### What is expected
Your task is to print all of the data below exactly, with no pictures included.

(Recorded data)
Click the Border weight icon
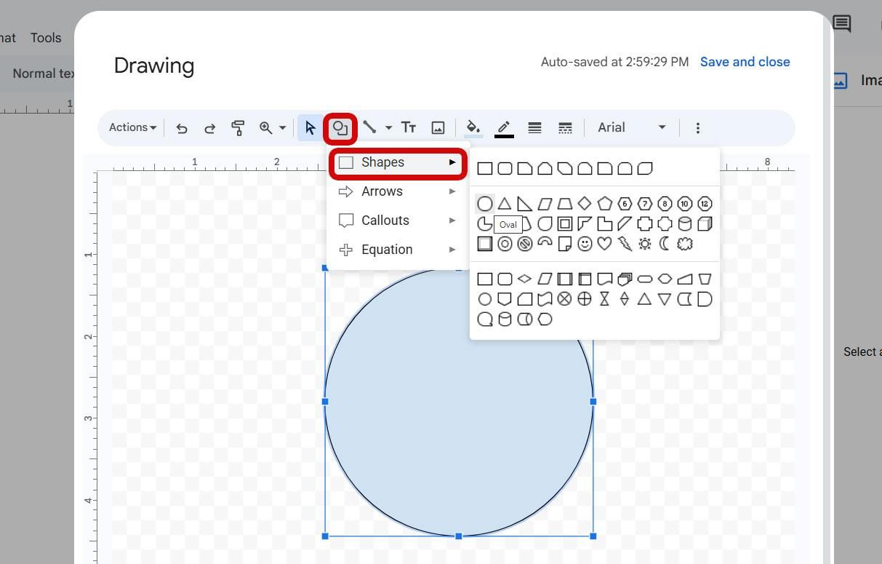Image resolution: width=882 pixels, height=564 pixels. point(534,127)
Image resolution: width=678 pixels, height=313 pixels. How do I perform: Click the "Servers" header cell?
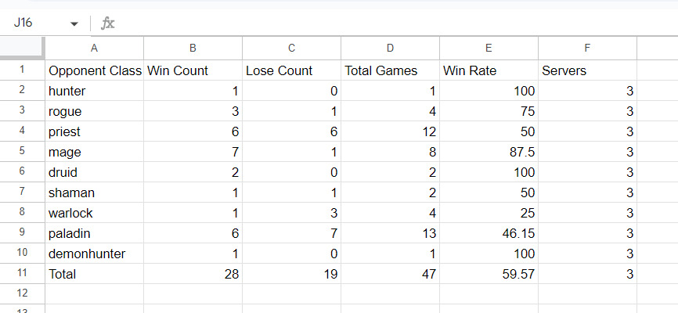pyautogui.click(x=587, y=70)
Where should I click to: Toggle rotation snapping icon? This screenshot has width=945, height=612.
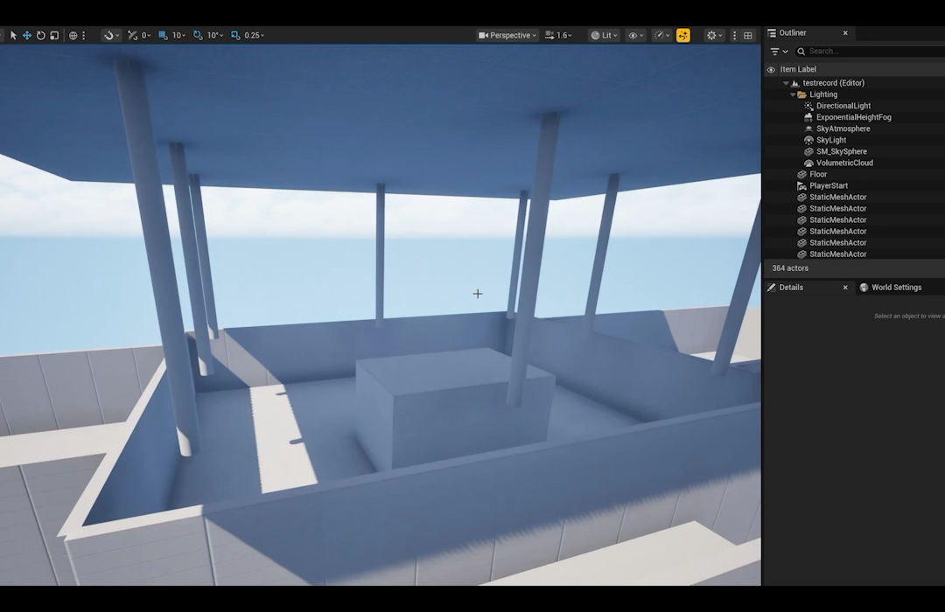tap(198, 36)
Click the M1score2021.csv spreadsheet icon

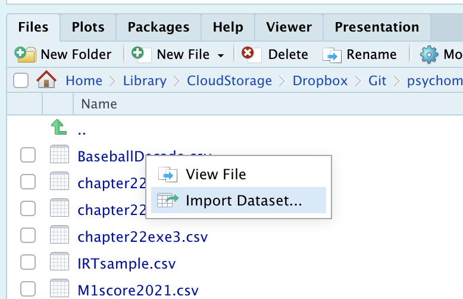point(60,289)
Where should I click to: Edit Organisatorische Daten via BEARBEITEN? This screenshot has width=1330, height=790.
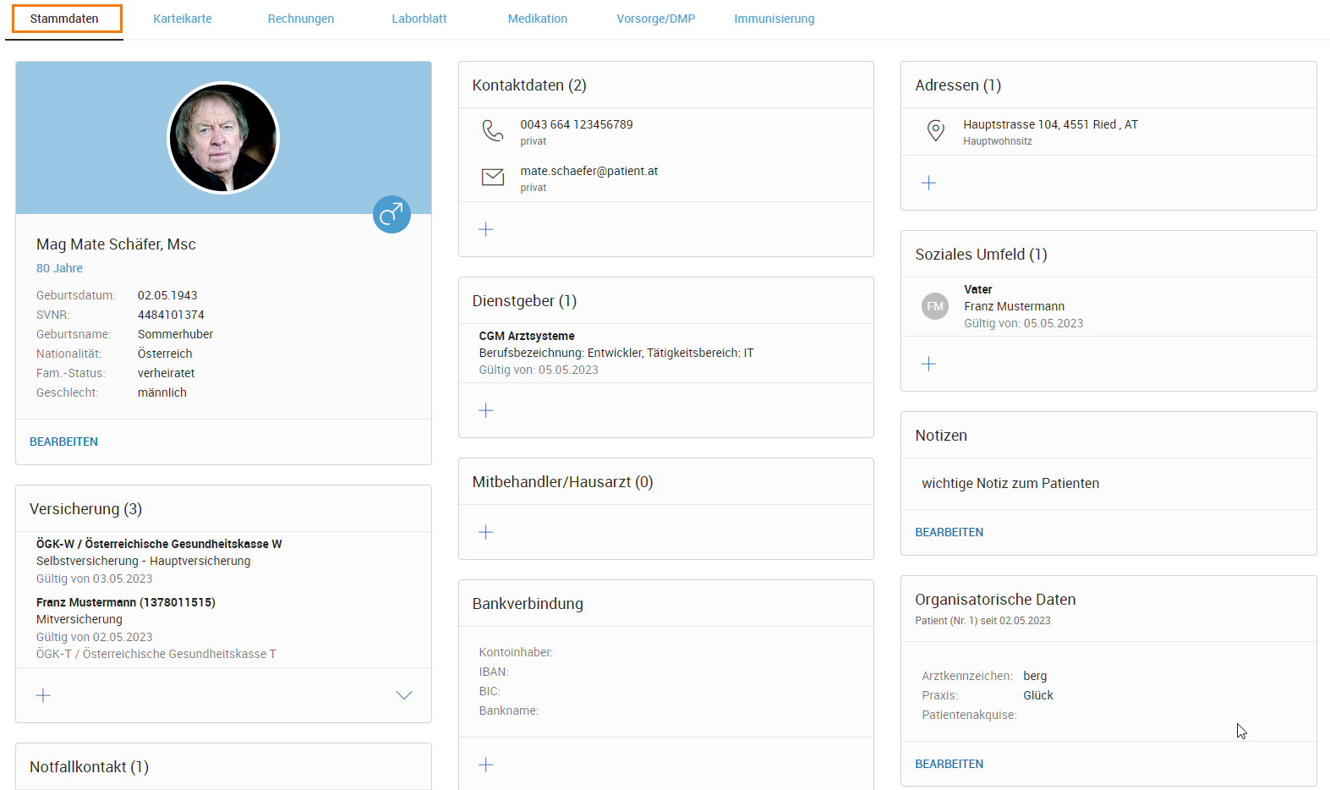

### Exercise solution
Click the Border weight icon
Image resolution: width=882 pixels, height=564 pixels. point(534,127)
Image resolution: width=678 pixels, height=313 pixels. How do I perform: Click the "Servers" header cell?
pyautogui.click(x=587, y=70)
Where should I click to: Toggle rotation snapping icon? This screenshot has width=945, height=612.
tap(198, 36)
Click the M1score2021.csv spreadsheet icon

point(60,289)
Where should I click to: Edit Organisatorische Daten via BEARBEITEN? This screenshot has width=1330, height=790.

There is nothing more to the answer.